De kantonrechter begroot de kosten die [gedaagde] aan [eiseres] moet betalen op € 122,25 aan dagvaardingskosten, € 514,- aan griffierecht, € 476,- aan salaris voor de gemachtigde (2 punten x € 238,-) en € 119,- aan nakosten. Dat is in totaal € 1.231,25. Hier kan nog een bedrag bij komen als dit vonnis wordt betekend.
Uitvoerbaar bij voorraad
3.11.
Dit vonnis wordt uitvoerbaar bij voorraad verklaard, omdat [eiseres] dat eist en [gedaagde] daar geen bezwaar tegen heeft gemaakt (artikel 233 Rv).
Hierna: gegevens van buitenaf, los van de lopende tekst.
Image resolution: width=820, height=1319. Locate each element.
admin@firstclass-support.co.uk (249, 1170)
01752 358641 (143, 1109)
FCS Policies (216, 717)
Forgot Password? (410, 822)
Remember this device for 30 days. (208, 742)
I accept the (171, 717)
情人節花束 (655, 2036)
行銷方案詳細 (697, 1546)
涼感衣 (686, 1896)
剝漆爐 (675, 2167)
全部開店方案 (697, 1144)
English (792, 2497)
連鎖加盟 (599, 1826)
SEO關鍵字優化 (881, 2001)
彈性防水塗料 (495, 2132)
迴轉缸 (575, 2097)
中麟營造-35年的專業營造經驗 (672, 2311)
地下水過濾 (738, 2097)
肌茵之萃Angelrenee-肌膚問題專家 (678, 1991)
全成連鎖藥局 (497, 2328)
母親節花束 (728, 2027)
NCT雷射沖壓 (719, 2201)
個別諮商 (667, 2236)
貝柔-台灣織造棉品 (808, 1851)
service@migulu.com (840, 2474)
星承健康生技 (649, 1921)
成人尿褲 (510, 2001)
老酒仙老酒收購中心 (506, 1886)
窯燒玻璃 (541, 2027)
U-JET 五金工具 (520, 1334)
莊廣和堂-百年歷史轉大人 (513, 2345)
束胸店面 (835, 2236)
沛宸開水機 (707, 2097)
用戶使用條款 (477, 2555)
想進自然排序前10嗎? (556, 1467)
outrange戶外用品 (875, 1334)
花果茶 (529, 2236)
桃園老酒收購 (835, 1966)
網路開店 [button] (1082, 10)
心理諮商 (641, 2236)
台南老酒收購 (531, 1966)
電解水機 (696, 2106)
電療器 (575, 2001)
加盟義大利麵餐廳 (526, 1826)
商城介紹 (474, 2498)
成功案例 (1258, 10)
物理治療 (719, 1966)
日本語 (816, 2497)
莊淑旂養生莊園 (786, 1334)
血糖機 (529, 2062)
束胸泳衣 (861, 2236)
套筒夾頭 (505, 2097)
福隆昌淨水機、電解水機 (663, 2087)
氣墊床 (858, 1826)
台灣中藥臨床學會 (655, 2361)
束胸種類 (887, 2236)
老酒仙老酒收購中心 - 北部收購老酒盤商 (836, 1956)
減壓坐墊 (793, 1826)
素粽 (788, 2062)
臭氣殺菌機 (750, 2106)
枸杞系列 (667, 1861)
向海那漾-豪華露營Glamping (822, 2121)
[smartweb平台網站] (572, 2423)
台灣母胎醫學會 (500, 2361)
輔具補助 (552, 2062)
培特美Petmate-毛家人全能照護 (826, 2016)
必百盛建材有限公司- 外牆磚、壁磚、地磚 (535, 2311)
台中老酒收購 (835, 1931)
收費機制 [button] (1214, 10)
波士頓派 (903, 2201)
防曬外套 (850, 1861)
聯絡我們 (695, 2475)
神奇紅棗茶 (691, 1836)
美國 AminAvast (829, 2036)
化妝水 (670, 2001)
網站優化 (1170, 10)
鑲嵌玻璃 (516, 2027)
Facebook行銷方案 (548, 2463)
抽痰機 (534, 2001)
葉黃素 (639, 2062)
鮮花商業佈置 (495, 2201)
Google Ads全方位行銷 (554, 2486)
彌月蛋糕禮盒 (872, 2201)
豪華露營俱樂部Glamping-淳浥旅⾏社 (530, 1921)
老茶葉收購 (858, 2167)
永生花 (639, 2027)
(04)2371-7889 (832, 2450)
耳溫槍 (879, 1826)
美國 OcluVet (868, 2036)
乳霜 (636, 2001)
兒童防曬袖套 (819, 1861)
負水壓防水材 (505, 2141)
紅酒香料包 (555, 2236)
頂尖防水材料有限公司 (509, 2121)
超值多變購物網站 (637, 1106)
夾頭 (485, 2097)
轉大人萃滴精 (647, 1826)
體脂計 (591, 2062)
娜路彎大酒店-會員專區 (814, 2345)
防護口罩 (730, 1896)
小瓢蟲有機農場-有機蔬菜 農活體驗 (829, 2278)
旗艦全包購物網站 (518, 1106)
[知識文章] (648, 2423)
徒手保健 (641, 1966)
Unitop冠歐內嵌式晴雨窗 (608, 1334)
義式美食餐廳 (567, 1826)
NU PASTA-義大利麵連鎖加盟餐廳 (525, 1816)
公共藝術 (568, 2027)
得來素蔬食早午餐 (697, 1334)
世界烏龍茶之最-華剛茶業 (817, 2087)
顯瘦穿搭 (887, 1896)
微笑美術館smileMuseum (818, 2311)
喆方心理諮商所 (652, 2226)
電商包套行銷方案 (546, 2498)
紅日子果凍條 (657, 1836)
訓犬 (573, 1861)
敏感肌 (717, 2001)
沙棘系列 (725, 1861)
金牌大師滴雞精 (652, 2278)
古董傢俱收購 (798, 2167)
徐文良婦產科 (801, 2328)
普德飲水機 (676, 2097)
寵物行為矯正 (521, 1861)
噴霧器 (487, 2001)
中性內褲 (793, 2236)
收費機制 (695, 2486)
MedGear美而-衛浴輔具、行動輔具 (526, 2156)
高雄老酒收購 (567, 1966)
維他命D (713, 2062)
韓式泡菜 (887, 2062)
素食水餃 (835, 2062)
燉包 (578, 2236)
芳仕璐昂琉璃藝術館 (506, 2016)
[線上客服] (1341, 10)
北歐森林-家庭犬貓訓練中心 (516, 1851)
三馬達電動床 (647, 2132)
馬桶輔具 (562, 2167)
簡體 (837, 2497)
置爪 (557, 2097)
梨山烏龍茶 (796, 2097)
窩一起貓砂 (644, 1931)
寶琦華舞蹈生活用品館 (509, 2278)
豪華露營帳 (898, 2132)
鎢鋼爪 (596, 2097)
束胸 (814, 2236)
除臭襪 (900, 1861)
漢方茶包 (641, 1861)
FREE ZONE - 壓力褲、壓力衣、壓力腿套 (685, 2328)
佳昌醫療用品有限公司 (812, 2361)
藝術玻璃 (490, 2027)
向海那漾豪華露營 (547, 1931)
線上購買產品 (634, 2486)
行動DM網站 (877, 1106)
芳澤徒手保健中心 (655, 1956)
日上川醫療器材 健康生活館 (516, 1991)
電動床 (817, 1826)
Dat betekent dat het vonnis meteen mag worden uitgevoerd, ook als één van de partijen aan een hogere rechter vraagt om de zaak opnieuw te beoordelen.

4.De beslissing

De kantonrechter:
4.1.
veroordeelt [gedaagde] om aan [eiseres] te betalen € 2.804,37 met de wettelijke rente zoals bedoeld in artikel 6:119 BW over een bedrag van € 2.006,85 vanaf 10 maart 2025 tot de dag dat volledig is betaald;
4.2.
veroordeelt [gedaagde] in de proceskosten, die aan de kant van [eiseres] worden begroot op € 1.231,25;
4.3.
verklaart dit vonnis uitvoerbaar bij voorraad.
Dit vonnis is gewezen door mr. A.C. Rop en in het openbaar uitgesproken.